#### Page

In case 1. it also replaces that + sign with nothing (i.e. removes it). It does not remove the - in 2. however.
Let's look at an explanation with YAPE::Regex::Explain.
use YAPE::Regex::Explain;
print YAPE::Regex::Explain->new(qr/^\+/)->explain();
Here it is. Not really helpful in our case, but a nice tool nonetheless. Note that the (?-imsx and ) parts are the default things Perl implies. They are always there unless you change them.
The regular expression:
(?-imsx:^\+)
matches as follows:
NODE EXPLANATION
----------------------------------------------------------------------
(?-imsx: group, but do not capture (case-sensitive)
(with ^ and $ matching normally) (with . not
matching \n) (matching whitespace and #
normally):
----------------------------------------------------------------------
^ the beginning of the string
----------------------------------------------------------------------
\+ '+'
----------------------------------------------------------------------
) end of grouping
----------------------------------------------------------------------
Update: As Mikko L in the comments pointed out, you should maybe refactor/change this piece of code. While it probably does what it is supposed to, I believe it would be a good idea to make it more readable. Whoever wrote it obviously didn't care about you as the later maintainer. I suggest you do. You could change it to:
# look at the content of $_ (current line?)
if ( s/^\+// )
{
# the line starts with a + sign,
# which we remove!
#do something
}
elsif ( m/^-/ )
{
# the line starts witha - sign
# we do NOT remove the - sign!
#do another thing
}
Those are regular expressions, used for pattern matching and substitution.
You should read up on the concept, but as for your question:
s/^\+//
If the string started with a plus, remove that plus (the "s" means "substitute"), and return true.
/^-/
True if the string starts with a minus.
This code is equivalent to
if ($_ =~ s/^\+//) { # s/// modifies $_ by default
#do something
}
elsif ($_ =~ m/^-/) { # m// searches $_ by default
#do another thing
}
s/// and m// are regexp quote-like operators. You can read about them in perlop.

########

Job
Answer from the Perl regex thread:
(a) Which tool does it use to explain the expression?
(b) Who pointed out in the comments that the code should maybe be refactored?
(c) Where does it say s/// and m// can be read about?

#### Source excerpt

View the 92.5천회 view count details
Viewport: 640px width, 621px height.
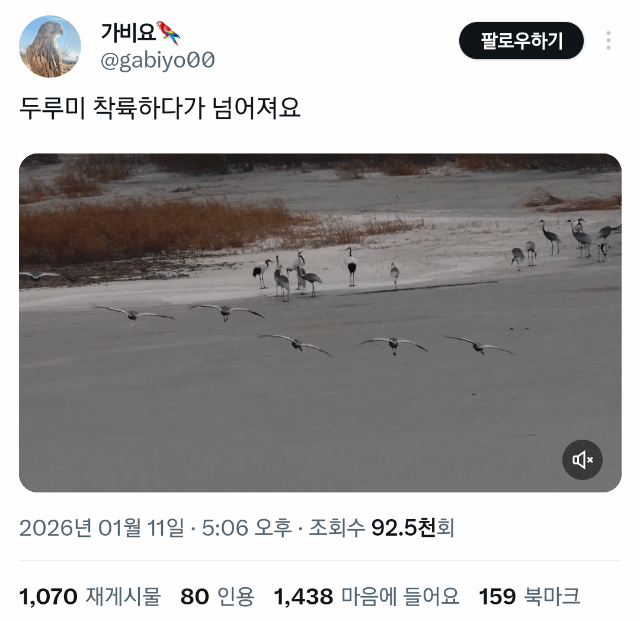pos(381,528)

########

Result
(a) YAPE::Regex::Explain
(b) Mikko L
(c) perlop